■ Given passage:

========================================

Court to Knievel: 'Pimp' is compliment
SAN FRANCISCO, Jan. 5 (UPI) -- A caption on ESPN's Web site that called Evel Knievel a "pimp" most likely was intended as a light-hearted compliment, a federal appeals court ruled.
The 66-year-old daredevil and his wife sued the TV network for an April 2001 caption that said, "Evel Knievel proves that you're never too old to be a pimp," with a picture of Knievel. The stuntman was on his motorcycle with his arms around his wife, Krystal, and another woman, the San Francisco Chronicle reported.
The Knievels said they were libeled by the caption and Knievel lost work after the caption appeared. However, the 9th U.S. Circuit Court of Appeals in San Francisco, on a 2-1 vote Tuesday, upheld a federal judge's dismissal of the suit.
In context, the caption "was most likely intended as a compliment," Judge A. Wallace Tashima said in citing one definition of pimp as being someone who is "cool." Any reasonable reader would have considered the word "an attempt at humor," the judge said of the court's ruling.
Brits make Jack & Emily top baby names
LONDON, Jan. 5 (UPI) -- In what could be a new British tradition, the names of Jack and Emily retained their standing as the most-often-given names to babies born in 2004.

========================================

■ Recorded information:
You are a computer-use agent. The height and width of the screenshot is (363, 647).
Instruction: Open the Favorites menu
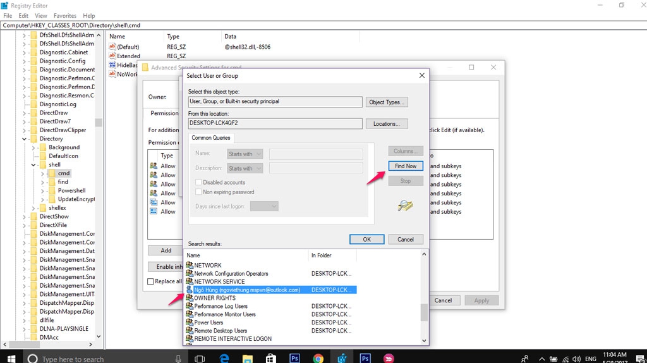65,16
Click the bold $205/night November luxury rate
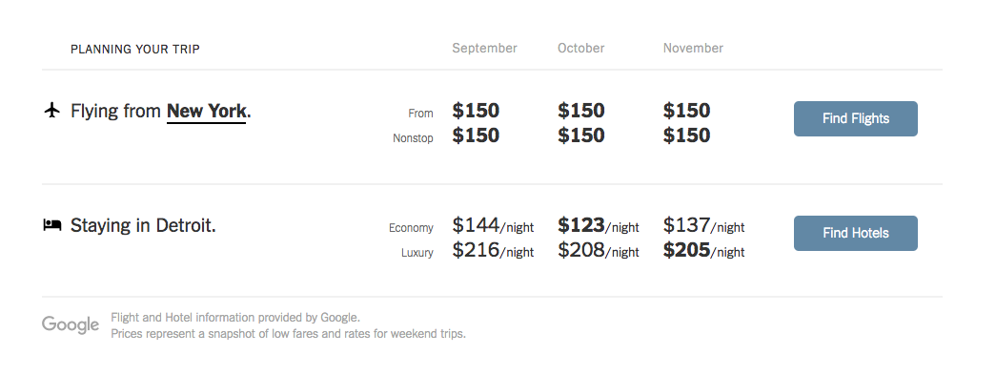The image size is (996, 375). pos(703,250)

========================================

■ Complete the following:
1/ Reproduce the UPI news briefs word for word, between "The Knievels said" and "the court's ruling.", inclusive.
2/ Write the next part of the UPI news briefs, picking up after the final sentence shown.
The material comes from a different source than the UPI news briefs.

■ Answers for the tasks:
1/
The Knievels said they were libeled by the caption and Knievel lost work after the caption appeared. However, the 9th U.S. Circuit Court of Appeals in San Francisco, on a 2-1 vote Tuesday, upheld a federal judge's dismissal of the suit.
In context, the caption "was most likely intended as a compliment," Judge A. Wallace Tashima said in citing one definition of pimp as being someone who is "cool." Any reasonable reader would have considered the word "an attempt at humor," the judge said of the court's ruling.

2/
It was the 10th year in a row that Jack topped all others when it came to naming boys, and it was the second year running that Emily held a similar honor among infant girl monikers, the BBC reported.
Jack, Joshua, Thomas, James and Daniel have been the top five boys' names since 2002, England's Office for National Statistics reported. Behind Emily in 2004 were Ellie, Jessica, Sophie and Chloe, which had been the most popular girls' name until 2003.
Mohammad entered the top 20 boys' names for the first time, and Evie was the highest new entry in the top 50 names for baby girls, the BBC reported.
Texas snowball melts eBay wallets
SUGAR LAND, Texas, Jan. 5 (UPI) -- Although they could find an abundance in the Midwest Wednesday, people bid fast and furiously for Texas snowballs being auctioned off on eBay.
One auction, for a snowball made Christmas Eve in Laguna Vista, Texas, was up to $1,225 with 44 bids as of midday Wednesday. Another, hawked as "the purest south Texas snow" from McAllen, was up to $997.
Patricia Lucas, 18, of Sugar Land was among the Texans trying to turn the white into green, the Los Angeles Times reported.
The sale is "probably weird for people who live up north and see snow all the time," Lucas said. But it had been decades since Houston had snow for Christmas and more than 100 years since snow fell in the Rio Grande Valley.
Lucas said she selling only one snowball and keeping others "maybe forever."
"People sell crazy stuff on eBay, and I figured someone would buy a snowball," Lucas said.
Nurses lose jobs over French grammar
MONTREAL, Jan. 5 (UPI) -- Two nurses praised for their excellent work were fired from an English-speaking hospital in Montreal because they failed a French test.
Elizabeth Davantes and Eulin Gumbs questioned the fairness of their firings, which the Jewish General Hospital ordered when the Order of Nurses of Quebec refused to extend their temporary licenses, the Canadian Broadcasting Corp. reported.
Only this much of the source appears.